After a while the condition in the first step changed and the work items got processed one by one again without the recurring time of 120sec.
This brought us another issue: OutOfMemoryError!
I can imagine this because of thousands of items which were scheduled and the agent where running them without waiting the time setup for recurring; maybe even in the same Thread!?
If the requestor run all items really within the same thread, which I didn't thought it should work like, the pages where not cleaned up properly from the engine and would cause for sure an OutOfMemoryError after a while. The agent where processing about 1500 work items in 13h before running into an out of memory.
So, when this agent started to run again after restarting the node, we tried to switch off this agent in the SMA, but the agent doesn't stop at all and picked up next work items one by one which were scheduled, again without waiting 120sec like the agent scheduler has been setup.
Only when I interrupted the requestor in the SMA, the agent processing got stopped and ALL scheduled items in the queue (SYSTEM-QUEUE-DEFAULTENTRY) for the specific agent name got moved into the Broken-Queue.
I found the cause why the agent picked up so many in one single session.
Unfortunately, I missed this information which I found now in pega help:
For agents of the Standard queue mode, the maximum number of items from the agent queue that are processed at one time by the agent before it goes back to sleep for its interval.
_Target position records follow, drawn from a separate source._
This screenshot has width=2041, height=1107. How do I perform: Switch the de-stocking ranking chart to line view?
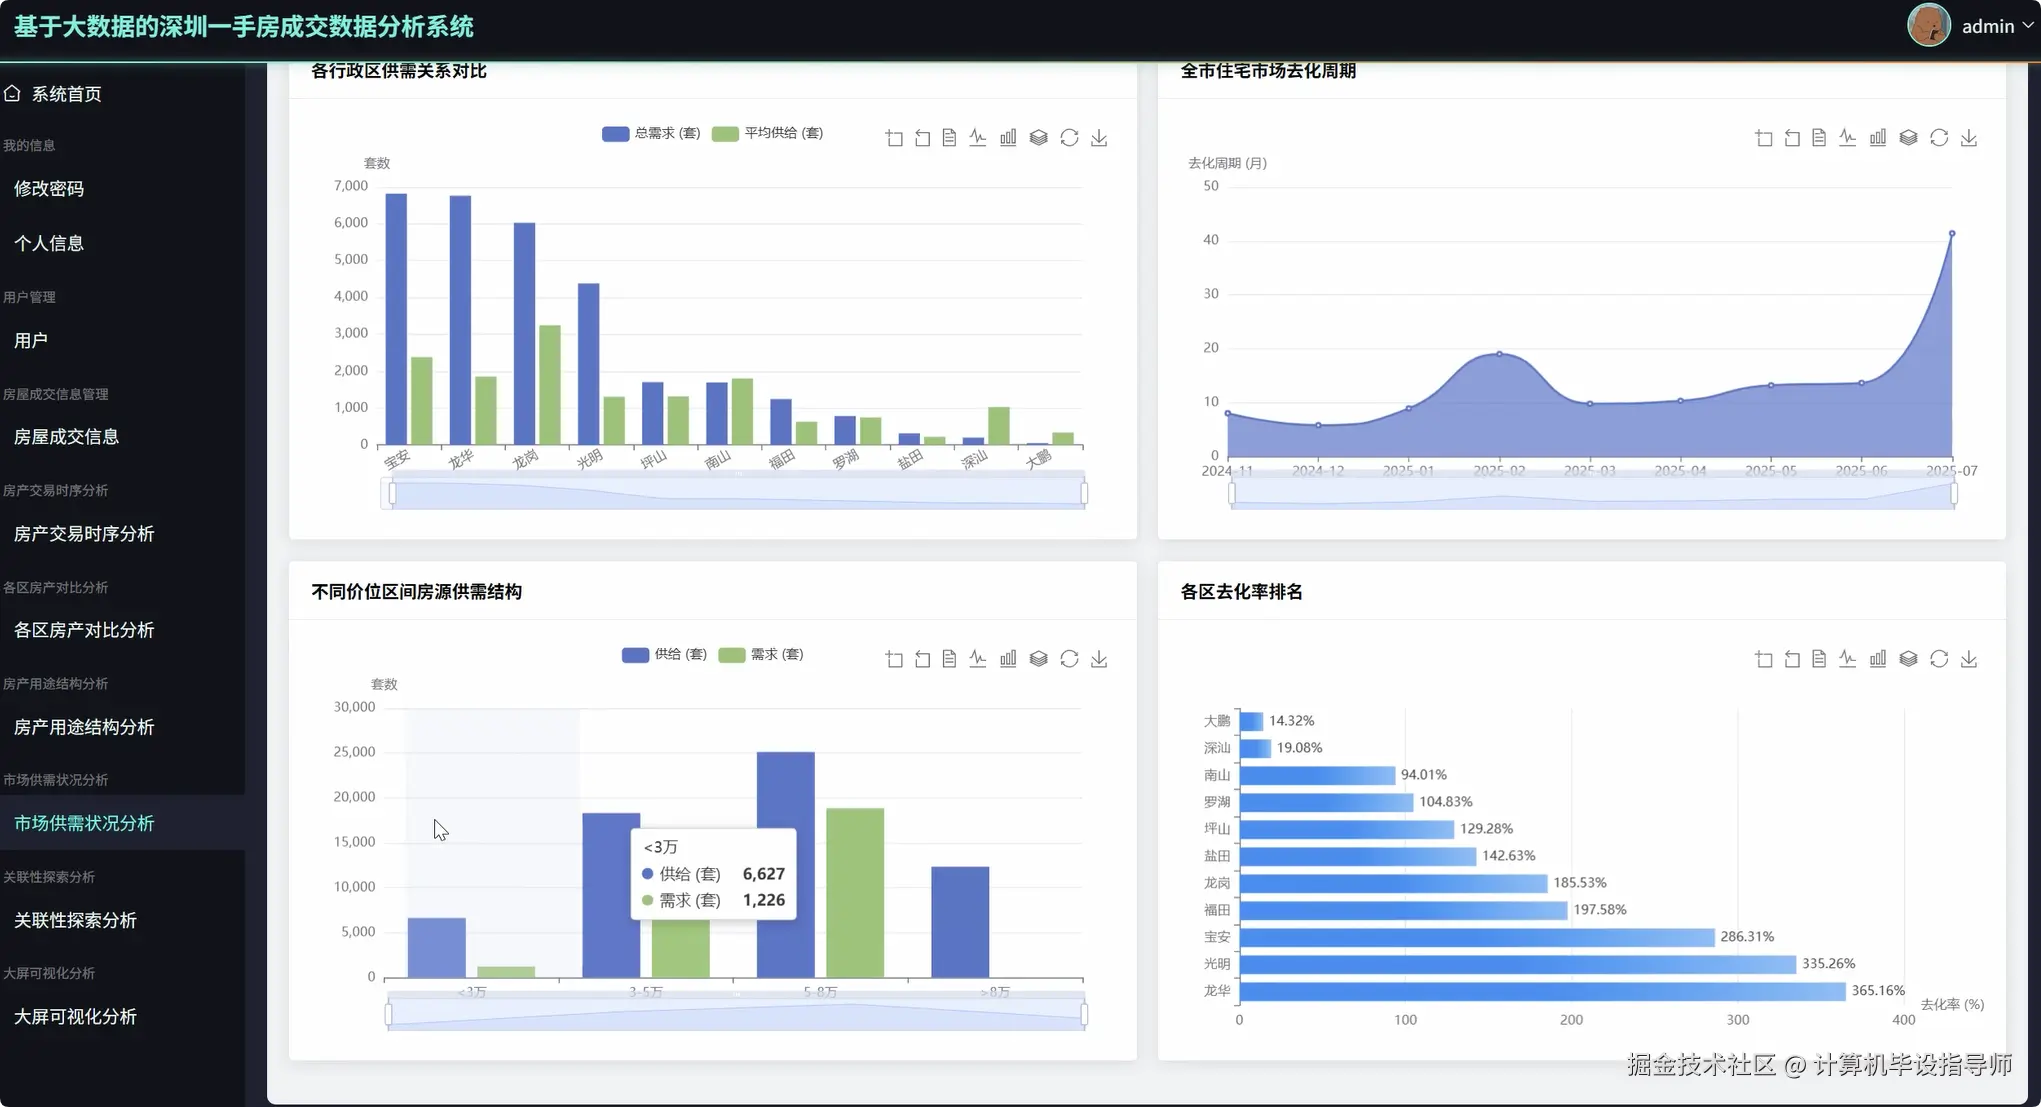[1847, 659]
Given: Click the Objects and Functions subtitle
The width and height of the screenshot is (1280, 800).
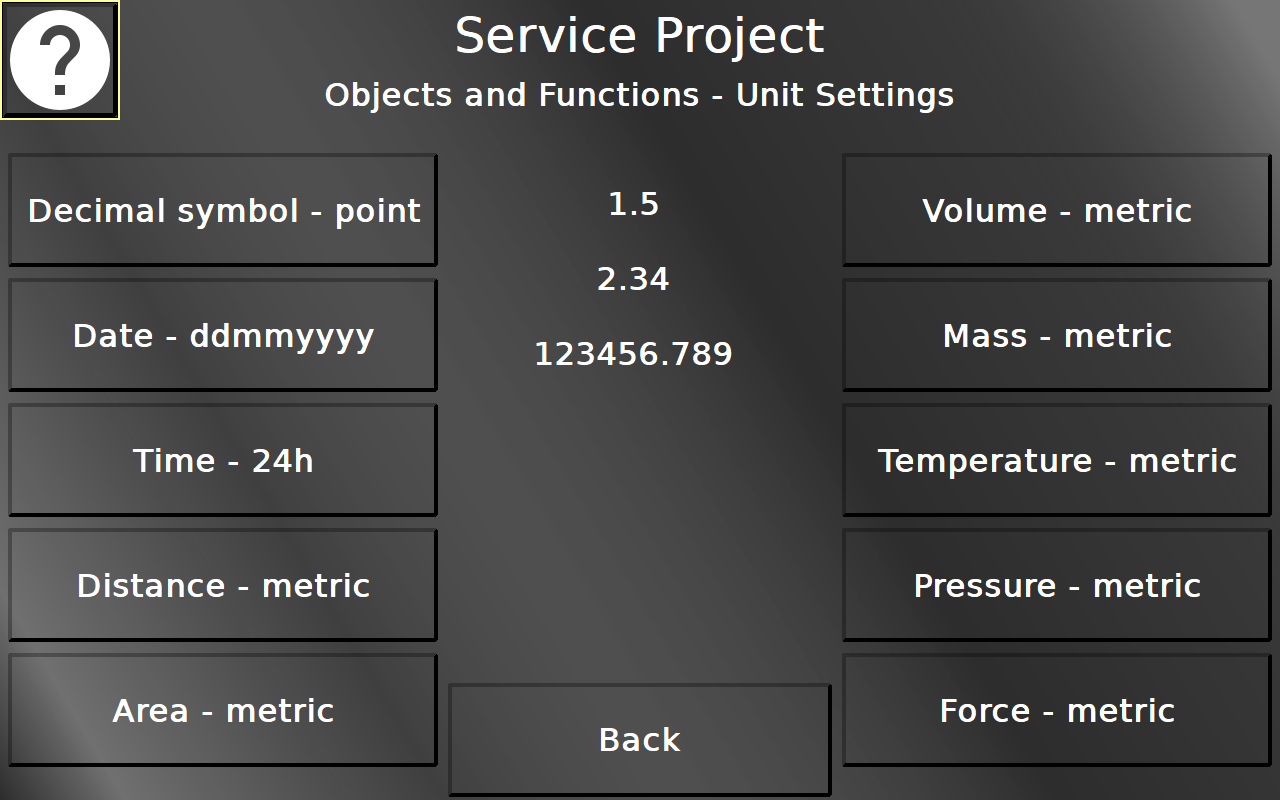Looking at the screenshot, I should click(511, 95).
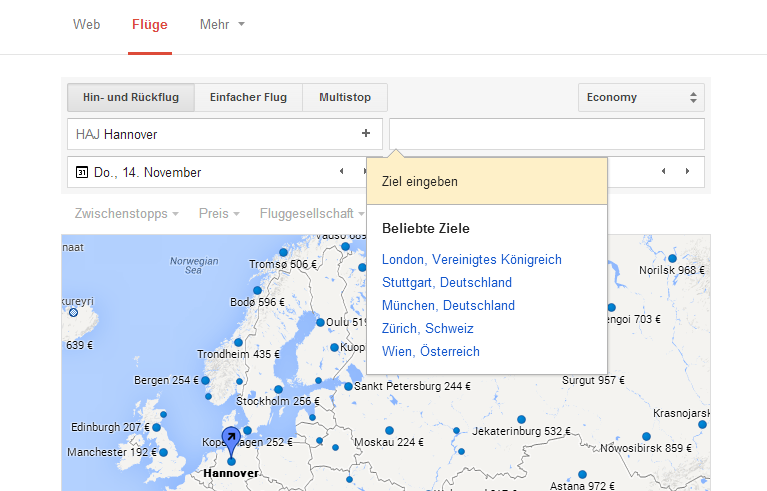Switch to the Web tab

pyautogui.click(x=86, y=24)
If this field is blank, the default value is 50. To specify that the agent is to process all entries in its queue before sleeping, enter 0.
This value is the maximum number of items to process. If Max Records is 30 and there are only 20 entries in the agent queue when the agent wakes, the agent processes the 20 entries and sleeps; it does not wait for an additional 10 entries.
As we left the max record filed empty for the standard agent in the agent rule, up to 50 scheduled items got processed in on single session because there were thousand items in the queue.
But I still don't understand why all 1500 scheduled items got moved into the broken queue when I interrupt the requestor and not only 50 which would explain the default max record size.
Is there an option to change the max recode default value?
Here is the asnwere of my last question: Why all scheduled 1500 items in the queue got moved into the broken queue by interrupting the current batch reqeustor for the running agent.
The upper pega help text is for older pega version 7.2.
But, our customer is using 7.2.2 and it seems there has been made a change in what is the default max record value.
Here is the pega help for max record in version pega 7.2.2.
For agents of the Standard queue mode, specify the maximum number of items from the agent queue that are processed at one time by the agent before it goes back to sleep for its interval. If this field is blank, the default value is 0, and the agent processes all entries in its queue before sleeping.